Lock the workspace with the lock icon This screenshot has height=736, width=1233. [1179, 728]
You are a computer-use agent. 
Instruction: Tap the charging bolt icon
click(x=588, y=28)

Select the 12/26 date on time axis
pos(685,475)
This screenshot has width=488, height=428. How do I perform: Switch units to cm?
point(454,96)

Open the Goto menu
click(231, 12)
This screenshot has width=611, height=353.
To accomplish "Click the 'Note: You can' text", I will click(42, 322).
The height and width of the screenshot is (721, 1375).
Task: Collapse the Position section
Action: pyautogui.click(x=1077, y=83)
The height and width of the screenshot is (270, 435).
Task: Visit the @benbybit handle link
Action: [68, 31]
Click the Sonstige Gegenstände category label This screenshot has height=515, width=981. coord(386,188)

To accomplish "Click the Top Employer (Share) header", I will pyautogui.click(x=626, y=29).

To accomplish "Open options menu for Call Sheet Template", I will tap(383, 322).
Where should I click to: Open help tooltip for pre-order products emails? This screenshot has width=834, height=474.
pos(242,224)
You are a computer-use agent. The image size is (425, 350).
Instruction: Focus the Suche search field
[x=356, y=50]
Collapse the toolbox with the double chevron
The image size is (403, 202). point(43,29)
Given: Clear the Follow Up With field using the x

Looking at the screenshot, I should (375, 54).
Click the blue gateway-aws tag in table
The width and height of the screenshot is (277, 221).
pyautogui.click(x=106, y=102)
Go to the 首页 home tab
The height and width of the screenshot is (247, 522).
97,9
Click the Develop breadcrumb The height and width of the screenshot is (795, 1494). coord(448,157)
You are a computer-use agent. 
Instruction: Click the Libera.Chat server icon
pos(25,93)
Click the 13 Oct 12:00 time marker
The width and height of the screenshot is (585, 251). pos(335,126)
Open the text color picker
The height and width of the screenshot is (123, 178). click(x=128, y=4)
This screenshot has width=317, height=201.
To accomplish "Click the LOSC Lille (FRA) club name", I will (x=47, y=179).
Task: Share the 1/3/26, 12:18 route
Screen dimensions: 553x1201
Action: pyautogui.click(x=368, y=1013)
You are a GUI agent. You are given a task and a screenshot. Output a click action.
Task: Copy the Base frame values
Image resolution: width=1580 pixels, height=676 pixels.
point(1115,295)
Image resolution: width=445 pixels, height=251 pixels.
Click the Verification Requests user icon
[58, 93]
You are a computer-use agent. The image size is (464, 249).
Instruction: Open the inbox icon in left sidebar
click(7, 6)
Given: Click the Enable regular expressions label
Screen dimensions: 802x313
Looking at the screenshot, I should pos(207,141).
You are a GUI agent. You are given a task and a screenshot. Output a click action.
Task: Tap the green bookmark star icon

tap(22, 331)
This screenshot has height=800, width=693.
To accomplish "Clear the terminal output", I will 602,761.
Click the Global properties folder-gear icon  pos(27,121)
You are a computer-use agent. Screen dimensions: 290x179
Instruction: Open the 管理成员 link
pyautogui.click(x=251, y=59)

> TASK BRIEF
Edit the listing above so that "Instruction" becomes "Command" wherever it occurs, keeping every other line unchanged.

> SOLUTION FOR THIS EXERCISE
Lock the workspace with the lock icon This screenshot has height=736, width=1233. [1179, 728]
You are a computer-use agent. 
Command: Tap the charging bolt icon
click(x=588, y=28)

Select the 12/26 date on time axis
pos(685,475)
This screenshot has width=488, height=428. How do I perform: Switch units to cm?
point(454,96)

Open the Goto menu
click(231, 12)
This screenshot has width=611, height=353.
To accomplish "Click the 'Note: You can' text", I will click(42, 322).
The height and width of the screenshot is (721, 1375).
Task: Collapse the Position section
Action: pyautogui.click(x=1077, y=83)
The height and width of the screenshot is (270, 435).
Task: Visit the @benbybit handle link
Action: [68, 31]
Click the Sonstige Gegenstände category label This screenshot has height=515, width=981. coord(386,188)

To accomplish "Click the Top Employer (Share) header", I will pyautogui.click(x=626, y=29).

To accomplish "Open options menu for Call Sheet Template", I will tap(383, 322).
Where should I click to: Open help tooltip for pre-order products emails? This screenshot has width=834, height=474.
pos(242,224)
You are a computer-use agent. The image size is (425, 350).
Command: Focus the Suche search field
[x=356, y=50]
Collapse the toolbox with the double chevron
The image size is (403, 202). point(43,29)
Given: Clear the Follow Up With field using the x

Looking at the screenshot, I should (375, 54).
Click the blue gateway-aws tag in table
The width and height of the screenshot is (277, 221).
pyautogui.click(x=106, y=102)
Go to the 首页 home tab
The height and width of the screenshot is (247, 522).
97,9
Click the Develop breadcrumb The height and width of the screenshot is (795, 1494). coord(448,157)
You are a computer-use agent. 
Command: Click the Libera.Chat server icon
pos(25,93)
Click the 13 Oct 12:00 time marker
The width and height of the screenshot is (585, 251). pos(335,126)
Open the text color picker
The height and width of the screenshot is (123, 178). click(x=128, y=4)
This screenshot has width=317, height=201.
To accomplish "Click the LOSC Lille (FRA) club name", I will (x=47, y=179).
Task: Share the 1/3/26, 12:18 route
Screen dimensions: 553x1201
Action: pyautogui.click(x=368, y=1013)
You are a GUI agent. You are given a task and a screenshot. Output a click action.
Task: Copy the Base frame values
Image resolution: width=1580 pixels, height=676 pixels.
point(1115,295)
Image resolution: width=445 pixels, height=251 pixels.
Click the Verification Requests user icon
[58, 93]
You are a computer-use agent. The image size is (464, 249).
Command: Open the inbox icon in left sidebar
click(7, 6)
Given: Click the Enable regular expressions label
Screen dimensions: 802x313
Looking at the screenshot, I should pos(207,141).
You are a GUI agent. You are given a task and a screenshot. Output a click action.
Task: Tap the green bookmark star icon

tap(22, 331)
This screenshot has height=800, width=693.
To accomplish "Clear the terminal output", I will 602,761.
Click the Global properties folder-gear icon  pos(27,121)
You are a computer-use agent. Screen dimensions: 290x179
Command: Open the 管理成员 link
pyautogui.click(x=251, y=59)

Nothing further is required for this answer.